A primeira vez que tinha falado com ele fora por telefone, uns anos antes, para lhe pedir outra coisa. A editora passou-me o número de casa, não havia telemóveis, e depois de umas tentativas lá falámos. O FMI era nessa altura, não havia itunes nem spotifys, um disco raro. Um Maxi - vinil com formato de LP e velocidade de Single - onde, selando o disco dentro da capa, um autocolante com letras vermelhas dizia - A pedido do autor está interdita a reprodução pública deste disco.
Inconformado, pedi-lhe que mo deixasse tocar na rádio, num programa de música e palavras em português chamado "Rota das Tormentas", onde na altura eu contava histórias de amor e revolta aos ouvintes da emissora estudantil.

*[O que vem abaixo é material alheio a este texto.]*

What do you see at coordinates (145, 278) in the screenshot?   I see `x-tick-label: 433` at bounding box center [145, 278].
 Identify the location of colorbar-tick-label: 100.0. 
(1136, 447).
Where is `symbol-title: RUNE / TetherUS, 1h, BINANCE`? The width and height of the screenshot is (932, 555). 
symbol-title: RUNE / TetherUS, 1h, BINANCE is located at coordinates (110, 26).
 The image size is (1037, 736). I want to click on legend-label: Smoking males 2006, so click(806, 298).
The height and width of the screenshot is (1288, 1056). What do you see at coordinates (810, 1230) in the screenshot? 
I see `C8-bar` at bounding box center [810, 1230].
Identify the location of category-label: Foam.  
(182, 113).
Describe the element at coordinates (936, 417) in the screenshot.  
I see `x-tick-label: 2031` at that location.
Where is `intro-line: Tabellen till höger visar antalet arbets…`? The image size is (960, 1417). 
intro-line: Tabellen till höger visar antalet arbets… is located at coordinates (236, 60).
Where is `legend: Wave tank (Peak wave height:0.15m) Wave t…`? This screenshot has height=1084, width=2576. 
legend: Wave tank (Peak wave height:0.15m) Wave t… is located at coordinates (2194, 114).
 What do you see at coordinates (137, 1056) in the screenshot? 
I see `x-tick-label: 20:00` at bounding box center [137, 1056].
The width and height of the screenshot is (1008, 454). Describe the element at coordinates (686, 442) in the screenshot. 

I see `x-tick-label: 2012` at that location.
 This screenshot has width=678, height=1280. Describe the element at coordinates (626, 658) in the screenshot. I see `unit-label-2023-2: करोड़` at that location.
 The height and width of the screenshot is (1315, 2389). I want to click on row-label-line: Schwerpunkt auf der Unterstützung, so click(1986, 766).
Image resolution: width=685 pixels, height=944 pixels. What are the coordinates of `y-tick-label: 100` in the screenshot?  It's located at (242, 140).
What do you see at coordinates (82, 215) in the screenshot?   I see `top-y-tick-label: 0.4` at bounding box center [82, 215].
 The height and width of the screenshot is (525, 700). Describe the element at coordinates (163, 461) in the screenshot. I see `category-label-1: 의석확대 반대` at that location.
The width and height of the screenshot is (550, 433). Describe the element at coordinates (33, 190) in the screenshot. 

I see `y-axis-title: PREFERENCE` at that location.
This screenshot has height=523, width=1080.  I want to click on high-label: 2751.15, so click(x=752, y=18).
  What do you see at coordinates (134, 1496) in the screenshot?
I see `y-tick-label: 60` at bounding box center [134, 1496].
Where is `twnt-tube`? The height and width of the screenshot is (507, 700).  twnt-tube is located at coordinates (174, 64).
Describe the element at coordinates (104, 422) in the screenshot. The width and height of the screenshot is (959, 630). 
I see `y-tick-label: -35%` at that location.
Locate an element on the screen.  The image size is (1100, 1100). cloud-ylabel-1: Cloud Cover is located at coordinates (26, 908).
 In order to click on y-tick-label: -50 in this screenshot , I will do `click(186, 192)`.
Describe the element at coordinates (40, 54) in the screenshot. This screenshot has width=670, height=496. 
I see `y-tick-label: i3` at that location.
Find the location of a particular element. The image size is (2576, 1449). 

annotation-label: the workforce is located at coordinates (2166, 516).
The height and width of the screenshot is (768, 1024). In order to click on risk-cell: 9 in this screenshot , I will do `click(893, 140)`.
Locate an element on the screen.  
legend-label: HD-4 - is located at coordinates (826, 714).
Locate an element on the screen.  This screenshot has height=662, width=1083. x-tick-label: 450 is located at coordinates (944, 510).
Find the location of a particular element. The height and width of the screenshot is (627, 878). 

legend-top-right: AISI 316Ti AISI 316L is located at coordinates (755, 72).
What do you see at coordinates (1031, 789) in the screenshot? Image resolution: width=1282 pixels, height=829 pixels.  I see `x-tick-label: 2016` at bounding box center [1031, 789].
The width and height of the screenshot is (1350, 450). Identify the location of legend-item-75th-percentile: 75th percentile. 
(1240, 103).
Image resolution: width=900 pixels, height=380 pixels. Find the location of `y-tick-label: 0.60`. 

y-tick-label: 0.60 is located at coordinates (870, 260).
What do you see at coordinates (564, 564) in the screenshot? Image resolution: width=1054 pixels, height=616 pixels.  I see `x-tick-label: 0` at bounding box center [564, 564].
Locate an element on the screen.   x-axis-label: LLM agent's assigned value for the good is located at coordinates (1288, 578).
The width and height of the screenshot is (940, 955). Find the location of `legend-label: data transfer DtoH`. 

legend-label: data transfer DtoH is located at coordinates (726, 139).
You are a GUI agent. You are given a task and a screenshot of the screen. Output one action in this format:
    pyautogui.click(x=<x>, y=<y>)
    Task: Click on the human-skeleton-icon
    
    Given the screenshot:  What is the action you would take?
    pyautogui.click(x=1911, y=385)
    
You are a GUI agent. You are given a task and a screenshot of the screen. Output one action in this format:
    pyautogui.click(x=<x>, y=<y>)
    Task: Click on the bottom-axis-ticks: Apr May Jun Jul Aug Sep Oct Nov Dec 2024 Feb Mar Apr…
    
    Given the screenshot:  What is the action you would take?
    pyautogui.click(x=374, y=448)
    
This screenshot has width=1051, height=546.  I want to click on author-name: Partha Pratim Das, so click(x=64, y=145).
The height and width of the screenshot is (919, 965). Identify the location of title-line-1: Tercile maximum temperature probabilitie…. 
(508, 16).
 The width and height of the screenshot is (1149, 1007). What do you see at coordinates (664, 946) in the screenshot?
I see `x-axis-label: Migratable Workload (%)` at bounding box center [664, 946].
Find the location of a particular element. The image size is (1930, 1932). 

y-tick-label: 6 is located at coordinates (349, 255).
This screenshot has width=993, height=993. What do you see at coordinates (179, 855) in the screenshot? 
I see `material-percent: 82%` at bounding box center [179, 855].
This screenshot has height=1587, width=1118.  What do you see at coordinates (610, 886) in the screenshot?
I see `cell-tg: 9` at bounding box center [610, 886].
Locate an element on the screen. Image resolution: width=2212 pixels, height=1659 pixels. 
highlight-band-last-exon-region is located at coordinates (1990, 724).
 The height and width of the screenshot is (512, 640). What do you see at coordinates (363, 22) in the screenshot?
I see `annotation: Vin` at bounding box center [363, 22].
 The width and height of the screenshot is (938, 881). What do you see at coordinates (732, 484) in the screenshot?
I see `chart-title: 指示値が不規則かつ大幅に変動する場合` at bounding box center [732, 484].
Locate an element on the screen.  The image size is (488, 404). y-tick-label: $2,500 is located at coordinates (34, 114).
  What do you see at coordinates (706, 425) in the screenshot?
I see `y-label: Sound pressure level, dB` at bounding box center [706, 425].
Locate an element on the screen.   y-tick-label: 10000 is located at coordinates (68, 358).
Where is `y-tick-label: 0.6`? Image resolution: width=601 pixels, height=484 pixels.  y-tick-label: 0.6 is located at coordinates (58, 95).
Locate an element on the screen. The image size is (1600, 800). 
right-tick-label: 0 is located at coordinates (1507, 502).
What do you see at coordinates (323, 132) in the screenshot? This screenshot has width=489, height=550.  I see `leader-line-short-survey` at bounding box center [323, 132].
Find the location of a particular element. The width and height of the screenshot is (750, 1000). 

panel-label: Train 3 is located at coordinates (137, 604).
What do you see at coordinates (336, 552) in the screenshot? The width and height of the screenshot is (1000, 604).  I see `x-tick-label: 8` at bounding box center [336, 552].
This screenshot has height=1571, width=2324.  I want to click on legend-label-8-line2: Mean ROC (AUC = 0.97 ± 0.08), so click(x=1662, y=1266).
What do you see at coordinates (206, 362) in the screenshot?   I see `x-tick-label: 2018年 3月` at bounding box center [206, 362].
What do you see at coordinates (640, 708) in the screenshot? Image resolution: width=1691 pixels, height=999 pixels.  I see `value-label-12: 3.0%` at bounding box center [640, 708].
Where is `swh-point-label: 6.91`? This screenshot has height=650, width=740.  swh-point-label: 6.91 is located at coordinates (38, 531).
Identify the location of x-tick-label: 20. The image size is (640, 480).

Expliquei-lhe era injusto que toda aquela beleza trágica e híper atual ficasse escondida - ainda ontem ouvi o Bruno Nogueira, que é um puto, dizer na rádio que aquele poema podia ter sido escrito amanhã.
Ele respondeu-me do outro lado - Há inquietações que é melhor viver sozinhos. Mas se quiseres muito passa. E eu passei.
Hoje sei que foi por isso que tive a ousadia de lhe pedir para me dar a única coisa que ele tinha para vender. Mas que também foi por isso que - apesar da toda a beleza da Inquietação - nunca mais o esqueci.